Logo

List of 15 authors like Alice Feeney

Alice Feeney excels at stories built on unreliable narrators, shifting perspectives, and twists that make readers rethink everything they’ve been told. In novels like Sometimes I Lie and His & Hers, she creates tense, deceptive worlds where every clue feels slippery and every character may be hiding something.

If you enjoy Alice Feeney’s brand of psychological suspense, these authors are well worth adding to your reading list:

  1. Ruth Ware

    Ruth Ware specializes in atmospheric mysteries packed with tension and suspicion. In The Woman in Cabin 10,  travel journalist Lo Blacklock lands an assignment aboard a luxury cruise that seems like a dream opportunity.

    That dream quickly turns sinister when she believes she sees a woman thrown overboard. The trouble is, every passenger is accounted for, and no one else believes anything happened.

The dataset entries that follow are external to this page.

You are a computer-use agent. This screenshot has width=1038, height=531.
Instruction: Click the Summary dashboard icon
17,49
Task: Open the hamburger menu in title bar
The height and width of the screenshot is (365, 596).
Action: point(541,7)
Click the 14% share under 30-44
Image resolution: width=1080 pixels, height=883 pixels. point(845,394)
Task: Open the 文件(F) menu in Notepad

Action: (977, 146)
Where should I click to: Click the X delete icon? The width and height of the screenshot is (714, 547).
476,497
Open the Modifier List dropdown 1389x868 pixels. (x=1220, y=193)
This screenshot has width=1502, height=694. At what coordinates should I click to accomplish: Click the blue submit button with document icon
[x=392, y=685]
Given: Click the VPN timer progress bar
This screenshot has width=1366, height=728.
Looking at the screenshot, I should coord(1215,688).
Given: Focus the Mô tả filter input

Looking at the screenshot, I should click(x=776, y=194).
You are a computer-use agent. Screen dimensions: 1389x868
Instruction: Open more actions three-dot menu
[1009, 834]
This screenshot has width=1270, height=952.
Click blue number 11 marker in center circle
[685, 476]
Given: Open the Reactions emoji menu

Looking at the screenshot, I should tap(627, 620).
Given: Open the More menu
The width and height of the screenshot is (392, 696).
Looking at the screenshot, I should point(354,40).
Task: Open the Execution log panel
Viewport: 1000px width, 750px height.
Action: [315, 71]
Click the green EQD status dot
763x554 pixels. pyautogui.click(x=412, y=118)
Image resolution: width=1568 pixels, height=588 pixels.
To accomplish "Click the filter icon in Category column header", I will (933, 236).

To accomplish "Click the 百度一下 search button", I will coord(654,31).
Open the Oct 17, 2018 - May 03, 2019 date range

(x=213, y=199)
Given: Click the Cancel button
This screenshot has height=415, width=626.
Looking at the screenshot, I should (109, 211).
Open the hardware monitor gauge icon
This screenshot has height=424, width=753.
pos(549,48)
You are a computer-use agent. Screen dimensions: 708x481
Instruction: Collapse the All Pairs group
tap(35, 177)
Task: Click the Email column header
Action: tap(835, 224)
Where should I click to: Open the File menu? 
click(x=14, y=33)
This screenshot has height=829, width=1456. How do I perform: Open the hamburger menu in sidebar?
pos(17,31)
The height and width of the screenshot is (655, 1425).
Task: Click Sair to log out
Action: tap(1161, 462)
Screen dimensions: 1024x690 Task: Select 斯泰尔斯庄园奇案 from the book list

    With its claustrophobic setting and growing sense of paranoia, the novel is a strong pick for readers who enjoy Feeney’s knack for making doubt feel dangerous.

  2. B.A. Paris

    B.A. Paris writes sleek, unsettling psychological thrillers centered on relationships that look perfect from the outside. In Behind Closed Doors,  Jack and Grace appear to have an enviable marriage, polished and charming in every public setting.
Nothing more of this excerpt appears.